Single by Don Toliver

from the album Octane
- Released: January 23, 2026
- Genre: Trap
- Length: 3:00
- Label: Cactus Jack; Donnway & Co; Atlantic;
- Songwriters: Caleb Toliver; Carlton Mays Jr.; Derek Anderson; Cole Wainwright; John Mitchell;
- Producers: Don Toliver; Honorable C.N.O.T.E.; 206Derek; Oh Ross; Prince85;

Don Toliver singles chronology
| "Satellite" (2025) | "ATM" (2026) | "Body" (2026) |

Music video
- "ATM" on YouTube

= ATM (Don Toliver song) =

2026 single by Don Toliver

"ATM" is a song by American rapper Don Toliver, released on January 23, 2026, as the second single from his fifth studio album, Octane (2026). It was produced by Toliver himself, Honorable C.N.O.T.E., 206Derek, Oh Ross and Prince85.

==Composition==
The song uses trap melodies and synthesizers.

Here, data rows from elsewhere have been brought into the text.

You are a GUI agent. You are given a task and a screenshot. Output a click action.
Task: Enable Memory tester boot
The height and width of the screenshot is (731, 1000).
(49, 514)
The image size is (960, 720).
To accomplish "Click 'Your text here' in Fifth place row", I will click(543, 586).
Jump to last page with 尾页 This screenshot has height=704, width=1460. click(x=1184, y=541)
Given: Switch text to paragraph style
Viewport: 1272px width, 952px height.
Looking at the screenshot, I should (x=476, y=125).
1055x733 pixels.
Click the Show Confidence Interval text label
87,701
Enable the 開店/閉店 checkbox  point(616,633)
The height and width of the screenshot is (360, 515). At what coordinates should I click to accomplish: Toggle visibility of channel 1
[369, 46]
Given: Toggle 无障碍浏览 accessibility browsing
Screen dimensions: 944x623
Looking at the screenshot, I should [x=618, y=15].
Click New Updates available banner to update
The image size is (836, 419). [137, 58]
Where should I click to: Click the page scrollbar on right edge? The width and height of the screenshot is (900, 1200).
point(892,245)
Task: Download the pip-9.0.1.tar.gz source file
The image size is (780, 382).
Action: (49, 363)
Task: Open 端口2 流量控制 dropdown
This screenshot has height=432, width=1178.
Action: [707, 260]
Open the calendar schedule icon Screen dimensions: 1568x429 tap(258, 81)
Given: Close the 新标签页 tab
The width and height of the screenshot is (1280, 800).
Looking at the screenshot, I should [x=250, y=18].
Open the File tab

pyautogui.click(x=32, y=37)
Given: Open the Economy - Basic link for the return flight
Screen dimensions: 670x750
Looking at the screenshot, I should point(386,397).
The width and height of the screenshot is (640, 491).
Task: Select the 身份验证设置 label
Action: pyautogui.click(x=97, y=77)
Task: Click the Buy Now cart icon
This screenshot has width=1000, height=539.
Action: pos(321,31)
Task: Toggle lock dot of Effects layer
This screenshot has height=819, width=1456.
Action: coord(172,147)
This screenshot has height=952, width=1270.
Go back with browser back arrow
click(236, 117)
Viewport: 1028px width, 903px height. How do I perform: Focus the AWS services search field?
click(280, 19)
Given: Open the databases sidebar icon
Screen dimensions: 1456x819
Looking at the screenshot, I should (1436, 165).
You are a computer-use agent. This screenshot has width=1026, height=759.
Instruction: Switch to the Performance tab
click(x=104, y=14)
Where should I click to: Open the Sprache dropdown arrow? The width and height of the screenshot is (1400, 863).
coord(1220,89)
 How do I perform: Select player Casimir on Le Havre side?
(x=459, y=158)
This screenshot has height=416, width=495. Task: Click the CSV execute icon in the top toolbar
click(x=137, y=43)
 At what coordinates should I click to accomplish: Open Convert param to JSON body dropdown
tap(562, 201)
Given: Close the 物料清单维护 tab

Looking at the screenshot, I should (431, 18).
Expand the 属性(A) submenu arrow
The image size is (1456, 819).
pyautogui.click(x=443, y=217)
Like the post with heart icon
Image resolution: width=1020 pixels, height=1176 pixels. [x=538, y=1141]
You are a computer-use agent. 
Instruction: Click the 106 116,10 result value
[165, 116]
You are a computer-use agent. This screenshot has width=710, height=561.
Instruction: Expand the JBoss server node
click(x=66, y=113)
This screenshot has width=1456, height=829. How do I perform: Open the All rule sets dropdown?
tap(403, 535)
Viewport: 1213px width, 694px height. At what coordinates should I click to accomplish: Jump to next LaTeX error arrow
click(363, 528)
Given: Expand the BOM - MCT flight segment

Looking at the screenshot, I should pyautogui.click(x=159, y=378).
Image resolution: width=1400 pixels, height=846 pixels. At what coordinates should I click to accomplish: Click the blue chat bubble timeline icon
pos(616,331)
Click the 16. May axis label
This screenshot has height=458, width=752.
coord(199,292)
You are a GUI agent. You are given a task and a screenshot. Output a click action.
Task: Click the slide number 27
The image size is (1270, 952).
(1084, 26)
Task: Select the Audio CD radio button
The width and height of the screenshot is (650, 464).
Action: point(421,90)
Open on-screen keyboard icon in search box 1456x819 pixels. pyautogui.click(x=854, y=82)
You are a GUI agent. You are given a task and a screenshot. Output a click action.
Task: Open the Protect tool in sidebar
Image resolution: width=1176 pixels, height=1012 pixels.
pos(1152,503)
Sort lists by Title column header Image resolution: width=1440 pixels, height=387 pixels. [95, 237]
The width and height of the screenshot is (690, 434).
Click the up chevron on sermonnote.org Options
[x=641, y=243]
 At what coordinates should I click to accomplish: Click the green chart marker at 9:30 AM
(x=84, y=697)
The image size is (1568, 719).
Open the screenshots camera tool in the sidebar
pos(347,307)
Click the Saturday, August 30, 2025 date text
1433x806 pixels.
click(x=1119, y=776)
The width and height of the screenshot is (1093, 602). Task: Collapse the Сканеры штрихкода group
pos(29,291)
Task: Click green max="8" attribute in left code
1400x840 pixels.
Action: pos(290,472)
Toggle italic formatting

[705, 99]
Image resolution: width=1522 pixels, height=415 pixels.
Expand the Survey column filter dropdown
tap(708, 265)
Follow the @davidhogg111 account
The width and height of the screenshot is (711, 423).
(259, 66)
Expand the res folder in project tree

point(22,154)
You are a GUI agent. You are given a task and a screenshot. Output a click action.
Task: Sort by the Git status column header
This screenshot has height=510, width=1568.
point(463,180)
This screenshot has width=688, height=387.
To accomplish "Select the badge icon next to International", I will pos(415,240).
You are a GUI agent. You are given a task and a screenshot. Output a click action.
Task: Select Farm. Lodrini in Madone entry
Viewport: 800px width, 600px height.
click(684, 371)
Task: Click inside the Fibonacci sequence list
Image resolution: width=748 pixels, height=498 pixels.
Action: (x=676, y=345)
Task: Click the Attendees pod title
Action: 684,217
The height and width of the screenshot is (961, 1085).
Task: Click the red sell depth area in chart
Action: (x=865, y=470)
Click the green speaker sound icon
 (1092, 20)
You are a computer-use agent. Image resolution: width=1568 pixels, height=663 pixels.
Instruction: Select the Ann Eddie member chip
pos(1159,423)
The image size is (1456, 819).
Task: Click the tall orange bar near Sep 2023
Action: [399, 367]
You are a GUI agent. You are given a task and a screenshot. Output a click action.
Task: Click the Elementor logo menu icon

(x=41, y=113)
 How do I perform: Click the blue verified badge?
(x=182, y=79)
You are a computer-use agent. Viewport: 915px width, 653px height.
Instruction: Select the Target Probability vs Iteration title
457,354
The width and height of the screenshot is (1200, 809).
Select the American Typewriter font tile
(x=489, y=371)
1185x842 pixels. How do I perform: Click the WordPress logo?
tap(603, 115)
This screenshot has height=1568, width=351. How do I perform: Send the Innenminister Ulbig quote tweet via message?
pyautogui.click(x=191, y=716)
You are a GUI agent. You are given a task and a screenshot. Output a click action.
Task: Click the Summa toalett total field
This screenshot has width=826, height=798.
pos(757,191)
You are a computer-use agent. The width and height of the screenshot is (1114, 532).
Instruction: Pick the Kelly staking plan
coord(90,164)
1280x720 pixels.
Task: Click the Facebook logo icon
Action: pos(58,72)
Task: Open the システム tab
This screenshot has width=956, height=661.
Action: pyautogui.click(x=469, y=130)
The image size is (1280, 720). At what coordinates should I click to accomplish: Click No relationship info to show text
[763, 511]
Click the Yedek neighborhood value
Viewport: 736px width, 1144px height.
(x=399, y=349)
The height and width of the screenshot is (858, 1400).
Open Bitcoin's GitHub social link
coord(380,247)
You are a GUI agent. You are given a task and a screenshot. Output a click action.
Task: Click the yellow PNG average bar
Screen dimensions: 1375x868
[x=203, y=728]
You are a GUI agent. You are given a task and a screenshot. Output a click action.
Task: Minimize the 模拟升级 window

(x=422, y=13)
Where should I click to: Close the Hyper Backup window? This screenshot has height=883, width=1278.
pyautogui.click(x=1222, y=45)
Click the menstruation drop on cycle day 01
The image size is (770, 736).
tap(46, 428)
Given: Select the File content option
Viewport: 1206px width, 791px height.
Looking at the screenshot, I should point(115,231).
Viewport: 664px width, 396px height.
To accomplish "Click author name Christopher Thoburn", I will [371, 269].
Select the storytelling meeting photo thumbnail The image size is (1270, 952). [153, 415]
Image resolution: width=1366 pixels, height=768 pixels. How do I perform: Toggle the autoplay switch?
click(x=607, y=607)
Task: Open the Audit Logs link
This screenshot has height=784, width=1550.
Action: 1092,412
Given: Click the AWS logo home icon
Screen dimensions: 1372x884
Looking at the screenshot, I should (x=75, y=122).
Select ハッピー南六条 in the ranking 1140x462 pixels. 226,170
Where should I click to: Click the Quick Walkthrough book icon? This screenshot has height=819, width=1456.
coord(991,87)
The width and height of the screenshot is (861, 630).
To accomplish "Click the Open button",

It has been described as reminiscent of the "futuristic soundscapes" of N.E.R.D.'s music.

==Critical reception==
Michael Saponara of Billboard placed "ATM" at number 14 in his ranking of the tracks from Octane, commenting Don Toliver "shrewdly uses his voice as a shifting instrument, ping-ponging off the wall with a punchier flow."

==Music video==
The music video was filmed at Mount Wilson Observatory and released alongside the single.

==Charts==

Chart performance for "ATM"
| Chart (2026) | Peak position |
|---|---|
| Australia (ARIA) | 79 |
| Canada Hot 100 (Billboard) | 29 |
| Global 200 (Billboard) | 36 |
| Greece International (IFPI) | 29 |
| New Zealand Hot Singles (RMNZ) | 3 |
| Portugal (AFP) | 65 |
| Romania (Billboard) | 13 |
| South Africa Streaming (TOSAC) | 79 |
| US Billboard Hot 100 | 25 |
| US Hot R&B/Hip-Hop Songs (Billboard) | 8 |

==Certifications==

Certifications for "ATM"
| Region | Certification | Certified units/sales |
| Canada (Music Canada) | Gold | 40,000^{‡} |
^{‡} Sales+streaming figures based on certification alone.